Analysis of Risk Factors for Hepatotoxicity Induced by Immune Checkpoint Inhibitors

Abstract

Although hepatotoxicity induced by immune checkpoint inhibitors (ICPIs) can cause severe clinical complications, the risk factors associated with hepatotoxicity have rarely been investigated. The purpose of this study was to determine the potential risk factors for the incidence of hepatotoxicity and for time to ICPI-induced hepatotoxicity. Patients who received ICPIs (atezolizumab, nivolumab, pembrolizumab, and ipilimumab) were included in this retrospective 2-center study. Collected data included sex, age, body weight, body surface area, Eastern Cooperative Oncology Group performance status, underlying disease, liver metastasis, programmed cell death ligand-1 expression, interval from previous chemotherapy, and concomitant drug use. Among the 194 patients, patients who experienced hepatotoxicity after ICPI administration was 64.4% (n=125) in all grade and 10.8% (n=21) in grade III or higher. Multivariate analysis showed that patients aged 30-50 and 50-70 years had increased risks of hepatotoxicity by 4.9-fold (95% confidence interval, 1.3-18.0) and 2.7-fold (95% confidence interval, 1.3-5.5), respectively, compared with those older than 70 years.
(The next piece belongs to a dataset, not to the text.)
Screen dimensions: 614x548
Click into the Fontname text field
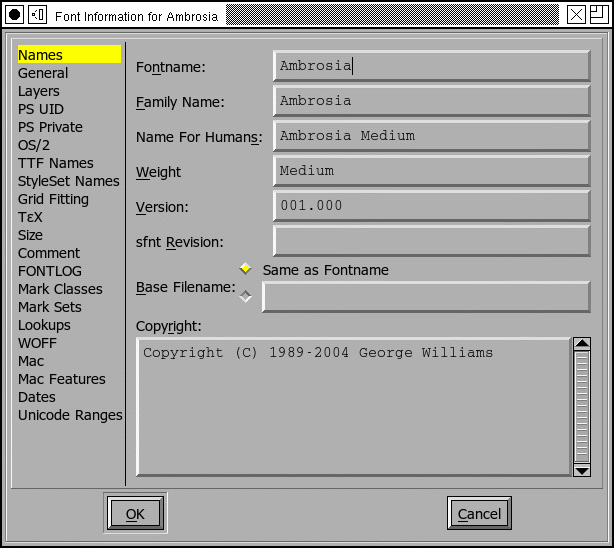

The use of acetaminophen increased the occurrence of hepatotoxicity by 2.1 times; the attributable risk was 53.2%. Male patients and patients younger than 65 years had around 1.5-fold increased hazard of time to reach hepatotoxicity. Patients treated with 3-hydroxy-3-methyl-glutaryl-coenzyme A (HMG-CoA) reductase inhibitors had a 4.7-fold higher risk of grade III-IV hepatotoxicity compared with those without HMG-CoA reductase inhibitors; the attributable risk was 78.8%. In conclusion, close monitoring of liver function is recommended, especially in male patients, patients younger than 65 years old, and when there is concomitant use of hepatotoxic drugs including acetaminophen and HMG-CoA reductase inhibitors.